On the flip side, a Sunset Commission’s proposal to close the Austin Assisted Living Center and a similar measure that would have recommended closing other facilities that care for people with severe physical and mental disabilities — institutions formerly known as state schools — didn’t pass.
But Price said he has no major disappointments or regrets.
“Not everything goes your way during the deliberation process,” he said. “Not all bills pass.
“However, in many cases the recommendations (in the failed bills) are instituted by the agencies anyway,” he noted.
In addition, “I learned a lot about those agencies,” he said in reference to the roughly 50 state agencies, boards and commissions, the Sunset Commission reviewed during his four-year tenure.
“You learn a lot about how agencies work, not just the way they are funded or the way they are organized but the way they actually work,” he explained. “That, in turn, gives you an insight on how government works, (something) that you would not otherwise know.”
Rep. John Smithee, who has served in the Texas House for 31 years but has never been appointed to the Sunset Commission, said he is glad House Speaker Joe Straus appointed Price to the panel.
“Four is the right fit for the Sunset Commission,” Smithee, R-Amarillo, said during a recent visit to Austin.
“He doesn’t come with an agenda and he’s very policy oriented, which is what you need to serve on the commission,” Smithee said. “You need unbiased members like Four to do the work they are asked to do, as objectively as possible.”

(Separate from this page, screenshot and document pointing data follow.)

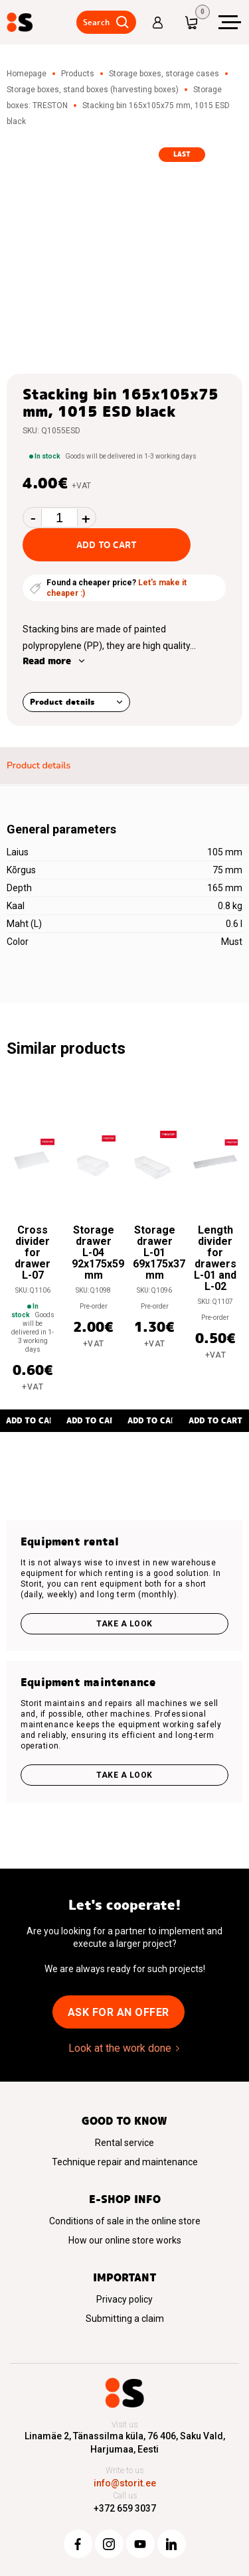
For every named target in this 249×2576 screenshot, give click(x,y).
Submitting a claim (125, 2318)
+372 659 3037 (125, 2508)
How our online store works (124, 2240)
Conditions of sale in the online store (125, 2221)
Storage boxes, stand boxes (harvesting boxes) (93, 89)
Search (96, 22)
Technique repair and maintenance (125, 2162)
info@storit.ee (125, 2483)
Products (77, 73)
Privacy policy (124, 2299)
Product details (62, 701)
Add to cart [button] (93, 1420)
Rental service (124, 2142)
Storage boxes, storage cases (164, 73)
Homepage (26, 73)
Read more (47, 661)
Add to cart (106, 544)
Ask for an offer (118, 2012)
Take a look (124, 1623)
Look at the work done (119, 2048)
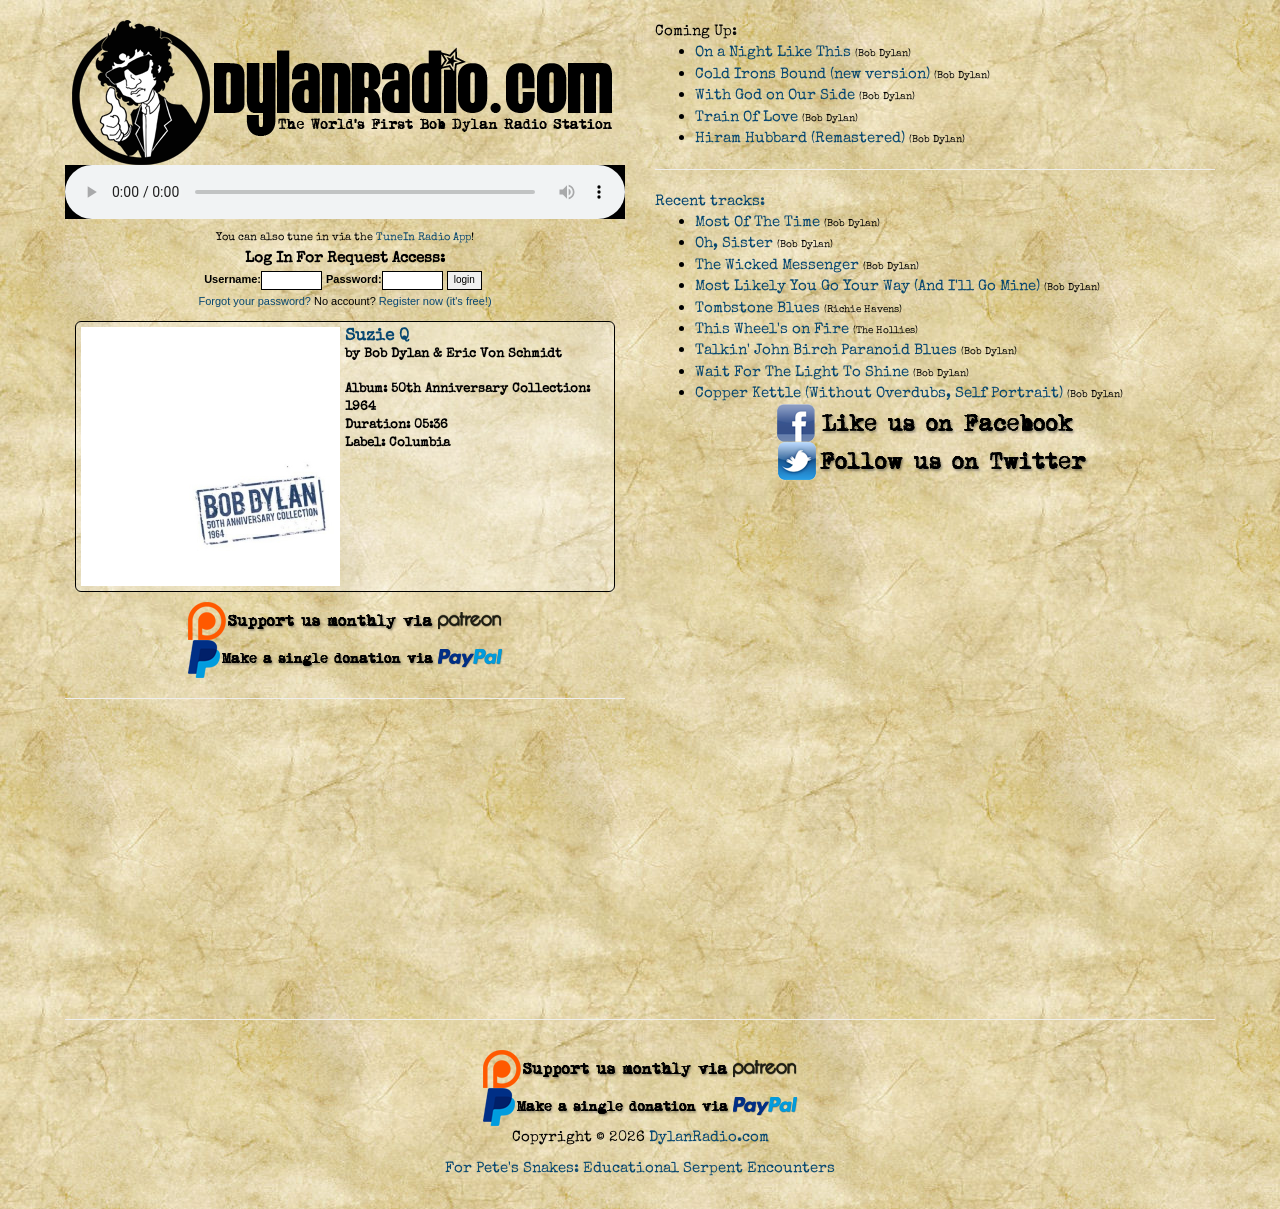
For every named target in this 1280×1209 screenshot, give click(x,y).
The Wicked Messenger (777, 264)
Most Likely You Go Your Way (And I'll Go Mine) (867, 285)
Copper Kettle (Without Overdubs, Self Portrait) (879, 392)
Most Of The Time (757, 221)
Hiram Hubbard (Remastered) (800, 137)
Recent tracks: (710, 200)
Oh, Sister (734, 242)
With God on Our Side (775, 94)
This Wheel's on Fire (772, 328)
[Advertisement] (640, 859)
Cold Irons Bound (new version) (812, 73)
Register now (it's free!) (435, 301)
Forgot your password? (254, 301)
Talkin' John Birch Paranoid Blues (826, 349)
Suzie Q (377, 335)
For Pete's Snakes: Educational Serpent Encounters (640, 1167)
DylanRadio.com (709, 1136)
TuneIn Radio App (423, 236)
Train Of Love (746, 116)
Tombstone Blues (757, 307)
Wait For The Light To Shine (802, 371)
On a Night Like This (773, 51)
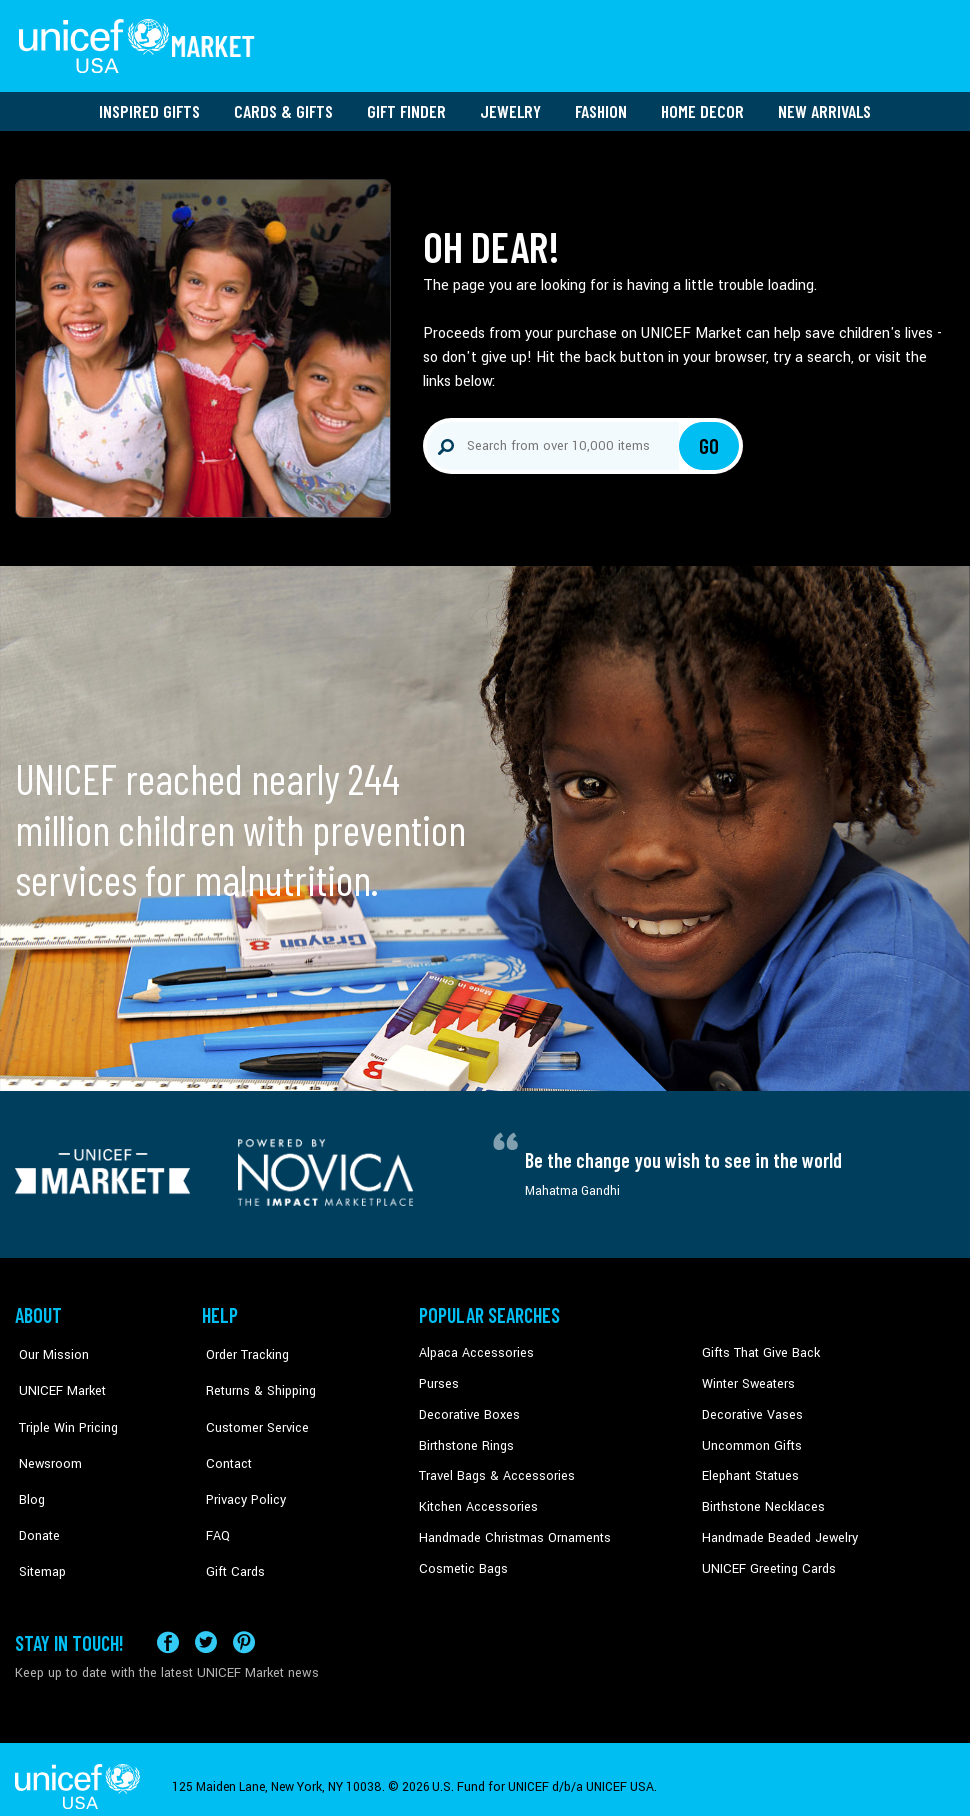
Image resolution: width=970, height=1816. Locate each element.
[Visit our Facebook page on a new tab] (168, 1626)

Rep. Richard Raymond, chairman of the Human Services Committee, who also served with Price on the Sunset Commission and authored the failed bill that would have identified which assisted living centers — including the one in Lubbock — would be closed, agreed.

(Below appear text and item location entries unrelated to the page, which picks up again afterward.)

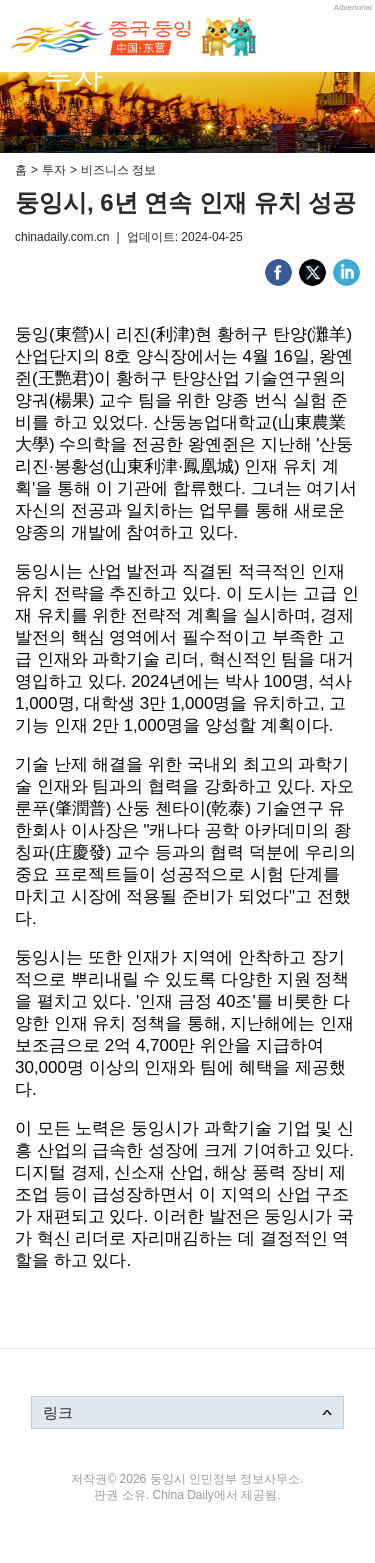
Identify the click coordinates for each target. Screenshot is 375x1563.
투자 (54, 170)
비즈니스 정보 (118, 170)
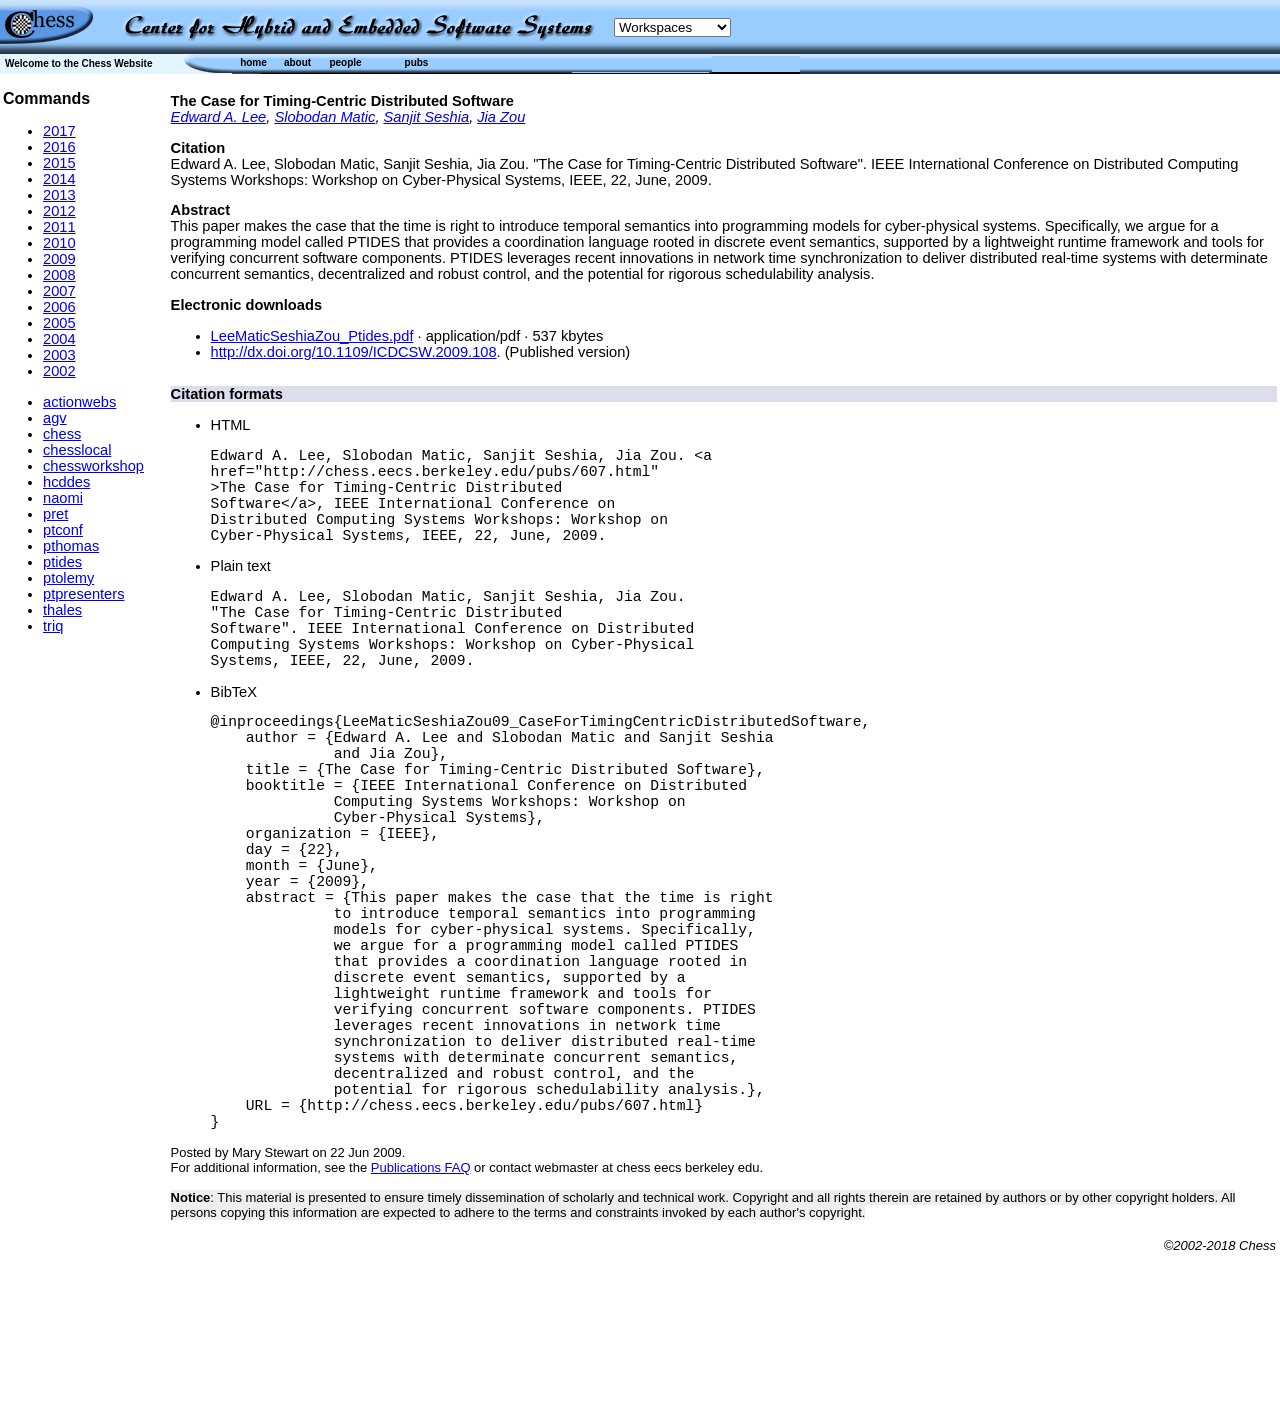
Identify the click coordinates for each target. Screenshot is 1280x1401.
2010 (59, 243)
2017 (59, 131)
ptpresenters (83, 594)
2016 (59, 147)
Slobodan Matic (324, 117)
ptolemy (68, 578)
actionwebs (79, 402)
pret (55, 514)
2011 (59, 227)
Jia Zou (501, 117)
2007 (59, 291)
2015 (59, 163)
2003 (59, 355)
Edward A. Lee (219, 117)
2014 (59, 179)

“He will deal with you honestly, very straightforward,” Raymond, D-Laredo, said. “You don’t have to worry that he’ll say one thing and do another, and I appreciate that.
“He is a Republican and I am a Democrat, so we are not always going to agree,” said Raymond, who also worked well with former Rep. Warren Chisum, R-Pampa.
“But I agree with the approach that, in dealing with your colleagues, you do it honestly,” Raymond added. “The other thing is that he’s really got a good mind, very smart in trying to figure how to solve very complex issues we deal with. He is blessed with a very good mind.”
Price said now that the Sunset Commission’s work is behind him, he is focusing on issues the panels he chairs, or he is a member of, are working on.
“Those six committees are keeping me busy,” he said.